Where's the doctor?  The one who, when there is a patient in front of them takes charge, because the welfare of the patient is paramount?  They couldn't spare a few seconds for him to do even a cursory check?   What "very good" medical man of military experience does not become Alpha Male Extraordinaire with a patient in front of him?  A patient he has a personal affection for?

Note to writers:  You have Martin Freeman.  It's bad enough an actor as talented as this is burdened by his character's medical duncery. Please stop inflicting it on your viewers.  If you don't want to pay for a full-time medical adviser, Google is your friend. There is room on this show for more than one clever hero.  You knew that in the first episode. Sherlock wanted John because he is "very good."

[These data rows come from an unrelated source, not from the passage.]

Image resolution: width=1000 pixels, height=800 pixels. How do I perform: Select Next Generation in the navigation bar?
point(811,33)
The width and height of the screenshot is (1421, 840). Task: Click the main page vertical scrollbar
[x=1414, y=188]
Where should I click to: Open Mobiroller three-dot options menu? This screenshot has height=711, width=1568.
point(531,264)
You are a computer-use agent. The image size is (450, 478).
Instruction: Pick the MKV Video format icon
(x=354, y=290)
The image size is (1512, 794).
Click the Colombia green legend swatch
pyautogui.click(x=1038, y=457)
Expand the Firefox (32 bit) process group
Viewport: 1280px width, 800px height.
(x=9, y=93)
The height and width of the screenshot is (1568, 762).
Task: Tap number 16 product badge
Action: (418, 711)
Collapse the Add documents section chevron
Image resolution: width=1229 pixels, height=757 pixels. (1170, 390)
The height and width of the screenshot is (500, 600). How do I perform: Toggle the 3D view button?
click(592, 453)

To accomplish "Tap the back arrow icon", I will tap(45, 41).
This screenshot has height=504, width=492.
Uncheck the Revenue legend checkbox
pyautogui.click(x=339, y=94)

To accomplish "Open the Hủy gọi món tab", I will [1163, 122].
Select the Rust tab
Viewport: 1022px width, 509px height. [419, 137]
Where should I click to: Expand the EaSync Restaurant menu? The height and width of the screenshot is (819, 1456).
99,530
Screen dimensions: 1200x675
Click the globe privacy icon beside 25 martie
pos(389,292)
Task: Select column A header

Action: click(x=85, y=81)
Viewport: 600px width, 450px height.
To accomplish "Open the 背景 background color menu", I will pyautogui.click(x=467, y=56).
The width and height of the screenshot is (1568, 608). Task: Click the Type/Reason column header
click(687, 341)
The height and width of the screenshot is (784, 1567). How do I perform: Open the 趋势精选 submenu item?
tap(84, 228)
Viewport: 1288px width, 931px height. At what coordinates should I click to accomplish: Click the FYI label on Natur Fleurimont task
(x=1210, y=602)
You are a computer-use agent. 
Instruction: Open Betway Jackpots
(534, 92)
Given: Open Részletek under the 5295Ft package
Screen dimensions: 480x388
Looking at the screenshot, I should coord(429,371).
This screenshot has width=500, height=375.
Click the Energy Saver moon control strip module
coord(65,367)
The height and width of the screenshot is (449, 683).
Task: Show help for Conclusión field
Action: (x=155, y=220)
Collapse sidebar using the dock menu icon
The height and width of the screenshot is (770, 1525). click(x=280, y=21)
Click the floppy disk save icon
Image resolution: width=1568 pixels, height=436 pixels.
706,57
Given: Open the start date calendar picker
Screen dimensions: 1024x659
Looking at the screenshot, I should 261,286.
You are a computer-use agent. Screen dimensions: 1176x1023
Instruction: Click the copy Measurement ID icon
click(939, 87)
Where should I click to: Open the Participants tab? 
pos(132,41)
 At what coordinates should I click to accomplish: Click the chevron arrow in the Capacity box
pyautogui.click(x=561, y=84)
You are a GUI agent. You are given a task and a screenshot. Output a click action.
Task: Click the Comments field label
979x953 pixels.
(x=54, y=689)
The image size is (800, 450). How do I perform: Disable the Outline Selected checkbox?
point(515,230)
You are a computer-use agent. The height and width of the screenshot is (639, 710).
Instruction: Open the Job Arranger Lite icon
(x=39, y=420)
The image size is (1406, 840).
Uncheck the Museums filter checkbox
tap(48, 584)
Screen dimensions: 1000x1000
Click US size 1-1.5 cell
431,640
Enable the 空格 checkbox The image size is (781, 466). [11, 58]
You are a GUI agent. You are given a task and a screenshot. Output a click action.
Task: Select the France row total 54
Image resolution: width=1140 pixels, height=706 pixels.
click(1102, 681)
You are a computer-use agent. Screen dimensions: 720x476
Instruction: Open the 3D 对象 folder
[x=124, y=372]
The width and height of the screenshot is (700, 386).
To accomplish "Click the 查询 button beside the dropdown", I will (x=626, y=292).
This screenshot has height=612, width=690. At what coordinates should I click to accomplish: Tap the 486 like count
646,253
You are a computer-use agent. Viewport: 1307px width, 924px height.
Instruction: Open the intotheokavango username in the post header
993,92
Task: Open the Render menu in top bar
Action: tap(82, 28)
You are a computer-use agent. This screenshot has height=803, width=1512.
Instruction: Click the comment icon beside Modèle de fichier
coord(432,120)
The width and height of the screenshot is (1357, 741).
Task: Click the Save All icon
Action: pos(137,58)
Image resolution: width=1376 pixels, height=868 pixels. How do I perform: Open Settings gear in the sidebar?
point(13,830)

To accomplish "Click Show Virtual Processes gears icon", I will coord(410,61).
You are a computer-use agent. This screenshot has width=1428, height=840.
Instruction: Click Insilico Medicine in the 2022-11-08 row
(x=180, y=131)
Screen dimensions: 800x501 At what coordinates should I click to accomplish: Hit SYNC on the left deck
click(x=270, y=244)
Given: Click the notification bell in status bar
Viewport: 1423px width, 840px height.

Sherlock was wrong.  He never needed an assistant.  He needed a partner.   Give us a Dr. Watson for the 21st century.


  1. Amen!!! It would appear that the only "medicine" Dr. Watson is capable of practicing consists of sponging abrasions and falling asleep on the job. Goodness knows how Martin Freeman manages to make the character not only believable but memorable.

    Allowing John to demonstrate his intelligence and his medical knowledge would not at all diminish Sherlock, who is, after all, in charge of the quirky insights and rapid strings of deduction. But please let John supply some of the pieces.

  2. And a big AMEN to your amen! Let's j hope Series 3 does him better!

  3. As a medical doctor myself nothing John Watson does seem that out of place IN REAL LIFE circumstances.

    Tetanus infection can be much closer if the wound is closer to the head vs the lower extremities where it'd take longer for the bacteria to travel up the nerve axons.

    Regarding checking vitals on an elderly distressed lady.... Instead of trying to comfort her provided lack of any signs or complaints warranting a physical exam is the right thing to do.

    I deduce you watch too much television. The most singular event that has occurred in your post is that nothing logical has occurred.

    Perhaps you should apply to Scotland Yard. They are in need of few of likes like yourself.

    Let's go Watson. We must not be late how.

    Mrs. Hudson......

    1. i think your aptitude matches with that of John Watson's in this show. Even if he is not a good doctor, there are moments where the character doesn't seem to observe the facts and his surroundings at all. For example when he walks in a silent room in s02e03 and starts going off "where is mycroft holmes, can you not hear me , am i invisible , can you not see me."
      who does that even if you are not in silent room.
      For a guy who is trained to shoot like the shot he took in first episode (at taxi driver, with a pistol no less). reflexes and combat skills aren't good enough.
      John (in this show) has been purposefully made to look dumb and ignorant. just so Sherlock can be the only genius. which is not fair. The movies have proper character of John Watson.